I bought a near $10k Rolex that is obsolete now.... I guess I done goofed.


----------



## slcbbrown (Nov 12, 2009)

Schneeflocke said:


> Two different target groups. An Apple Watch for as much as 17 000 $ is however hilarious. I love Apples products and have had most of them since the late 80-ties, but will never get an Apple Watch. Like you, I prefer Rolex.


I'm this on an Apple product that is a great product, but this is the third or fourth version of the iPad that I own. And, for about $250, you can probably buy a lightly used model that's newer than the one I'm using. The $10,000 Apple watch makes me think that I should have bought a platinum Startac, back in the day.


----------



## Memphis1 (Feb 19, 2011)

do you guys not know the difference between forums???

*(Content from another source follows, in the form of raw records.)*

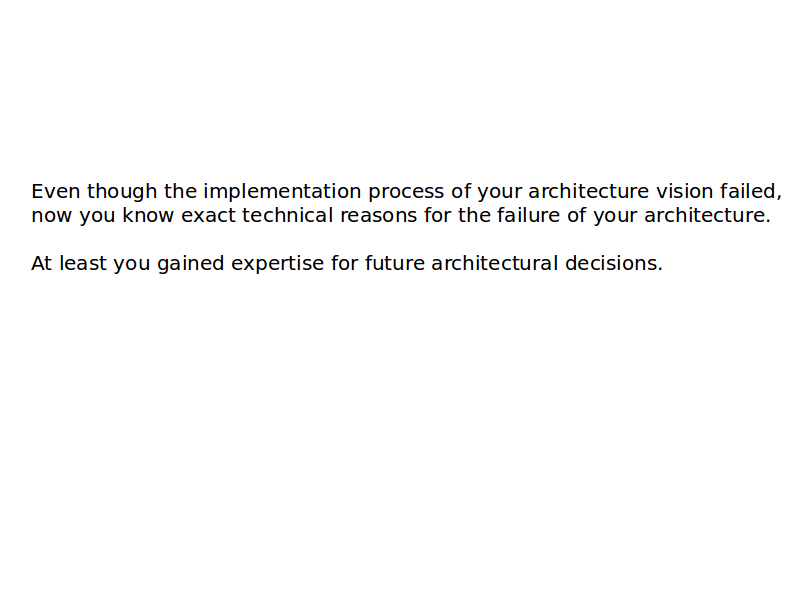
Task: Click on the word 'technical'
Action: [x=287, y=215]
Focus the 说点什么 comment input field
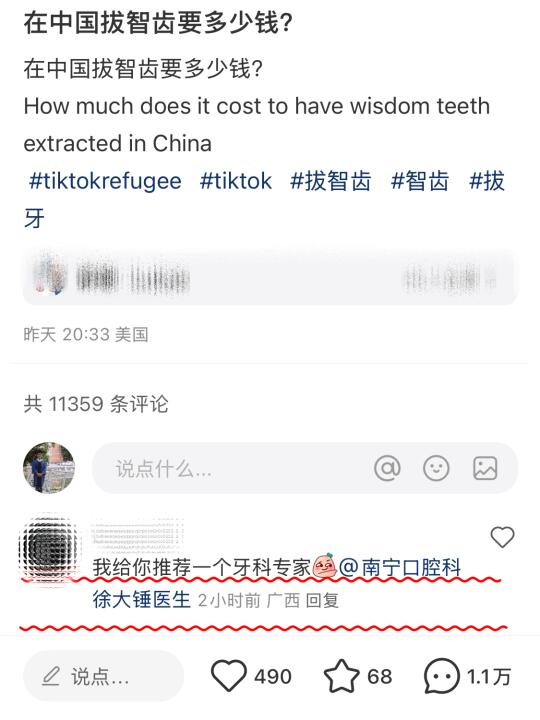Viewport: 540px width, 720px height. 305,468
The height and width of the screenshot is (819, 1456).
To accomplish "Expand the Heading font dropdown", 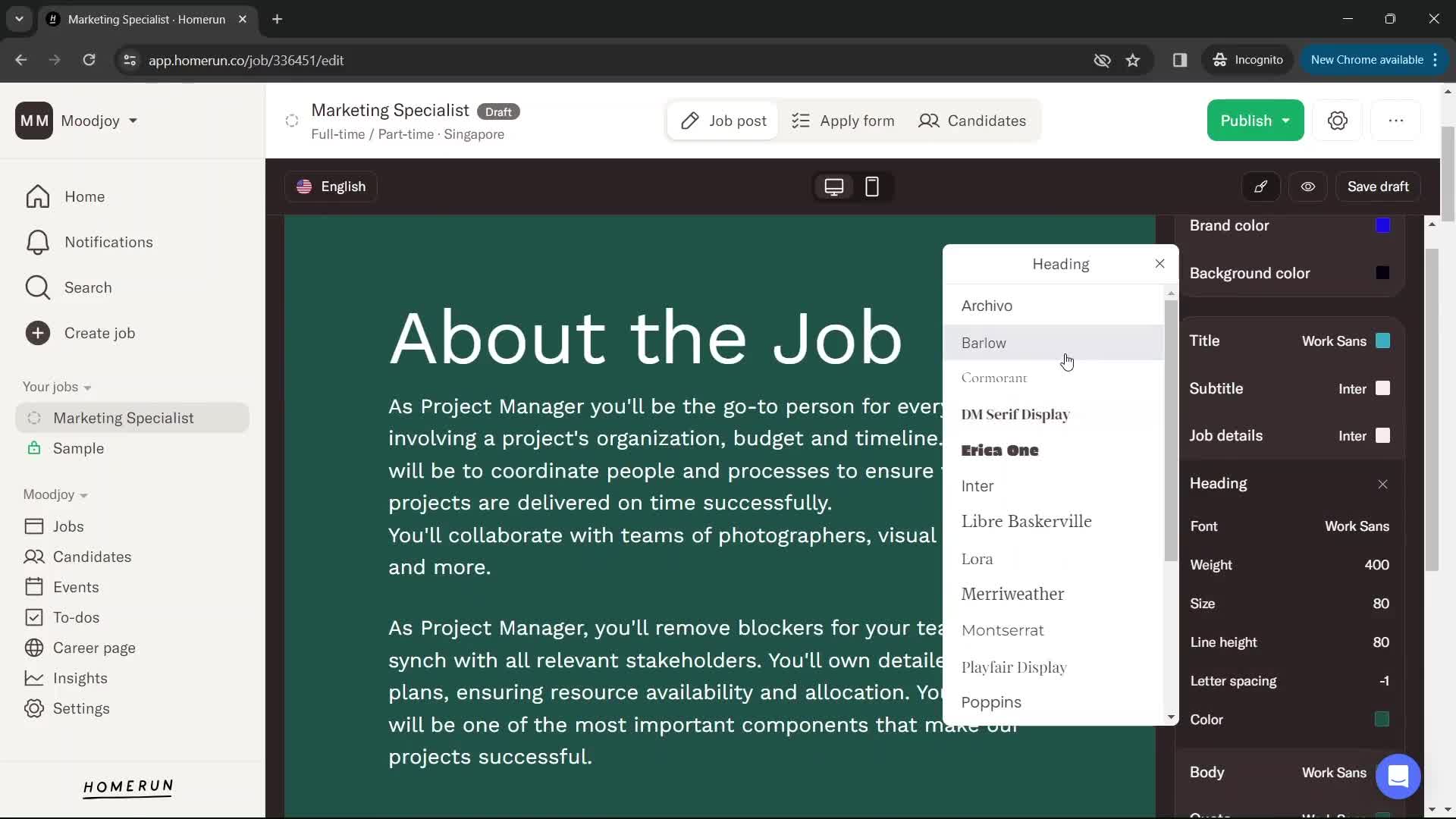I will click(x=1357, y=526).
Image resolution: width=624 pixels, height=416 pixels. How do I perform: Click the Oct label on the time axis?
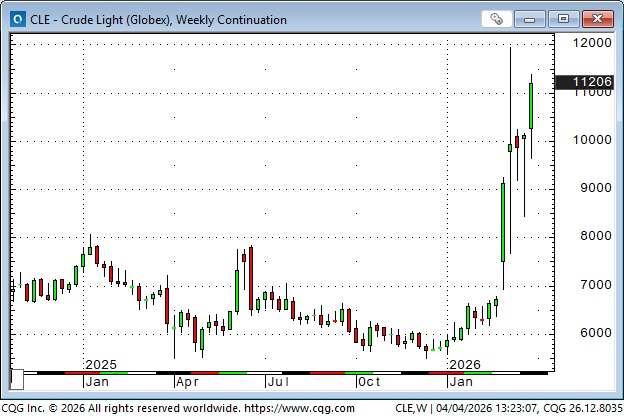tap(368, 381)
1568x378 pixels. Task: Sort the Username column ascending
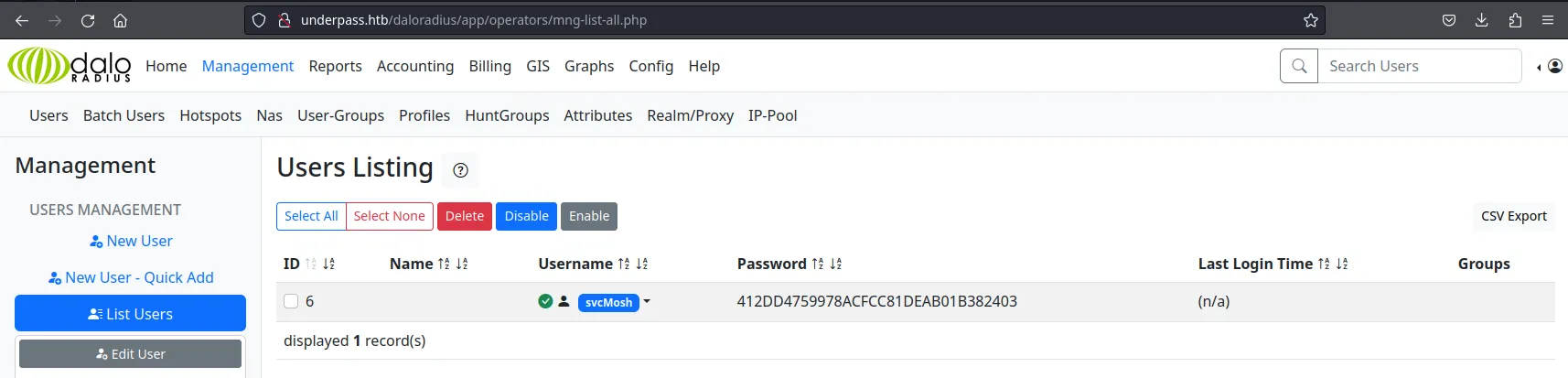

this is like the 20th thread on the apple watch...


----------



## Watchbreath (Feb 12, 2006)

To be the first one on their block.


----------



## jeffreymak (Nov 29, 2014)

sorry, I didn't even know there was a smart watch forum on here



Memphis1 said:


> do you guys not know the difference between forums???
> 
> this is like the 20th thread on the apple watch...


----------



## Memphis1 (Feb 19, 2011)

Watchbreath said:


> To be the first one on their block.


their lives must suck....


----------



## jilgiljongiljing (Jun 20, 2011)

It will sell out in no time, celebs, actors, rich kids, pop stars, hip hop stars, there is a huge market who will gladly sport it instead of their gold Hublot and diamond studded Rolex or flashy Breitling.


----------



## Memphis1 (Feb 19, 2011)

jilgiljongiljing said:


> It will sell out in no time, celebs, actors, rich kids, pop stars, hip hop stars, there is a huge market who will gladly sport it instead of their gold Hublot and diamond studded Rolex or flashy Breitling.


me thinks you're right...


----------



## John MS (Mar 17, 2006)

jeffreymak said:


> Why would someone spend 10000$ on a apple watch that is dependent on having a IPhone?
> If I was going to spend 10000$ on a watch I would get a rolex


Before you get too wound up do a little research. Another high-tech electronic watch attracted plenty of buyers in gold and many more in steel. The original Pulsar LED watch was very popular when new and sold for about $2,000. Adjust that to present time and the watches have similar prices. The Apple watches will sell to those with an interest in high-end high-tech stuff. The market for high-priced new stuff has and will continue to exist.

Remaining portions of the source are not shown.